The speed with which the ten largest U.S. banks are gobbling up retail market space might suggest that smaller institutions are in trouble. Yet in an ironic twist, big banks may be the ones in greatest danger.
Big banks have largely amassed their commanding market share by giving consumers what they want: the convenience of banking from laptops and mobile phones, backed by a large network of branches and ATMs. In the process, the big banks took the person out of personal banking. They cut costs by replacing face-to-face transactions with digital efficiency, slick software and standardized products. Huge sign-up bonuses and extensive advertising lured customers in. Younger and tech-savvy account holders shifted to national banks. But while big banks may have won the battle for customers' bodies, they have lost the war for their minds.
Forty-three percent of customers at big banks are dissatisfied with their institution, according to the 2014 Consumer Banking Insights Study. They would prefer to bank with smaller, local institutions, but the pull of convenient technology and the hassle of uncoupling electronic services is too powerful a force to break.

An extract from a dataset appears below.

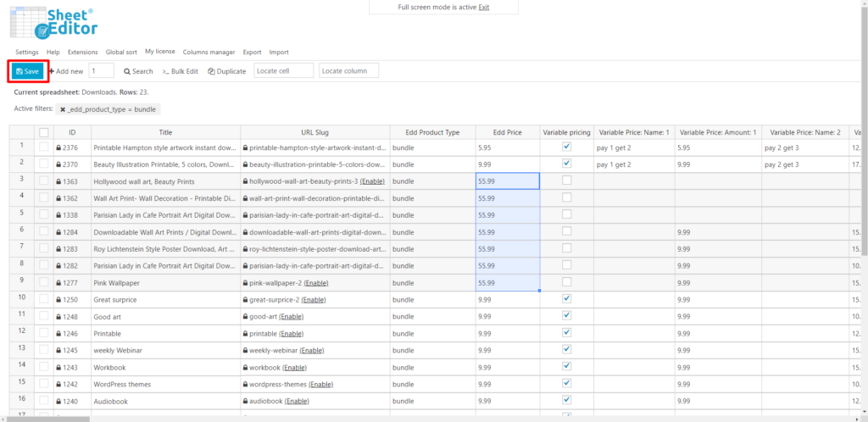
Task: Enable Variable pricing for Hollywood wall art
Action: click(566, 180)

But just because customers use big banks doesn't mean they're loyal to them. Seventy-one percent see their banking relationship as transactional rather than relationship-driven, according to the survey. Fifty-three percent say they see little difference between banks, and are poised to move to any financial provider with better service and lower fees.
As a result, big banks are sitting on a huge base of apathetic, unhappy or trapped customers—an unstable keg of potential dynamite. Retailers, banks included, create brands to build emotional relationships with clients. Relationships with an emotional component tend to be enduring and help customers resist the pull of lower prices. But when customers view their banking relationship as purely functional, they have no hesitancy about switching.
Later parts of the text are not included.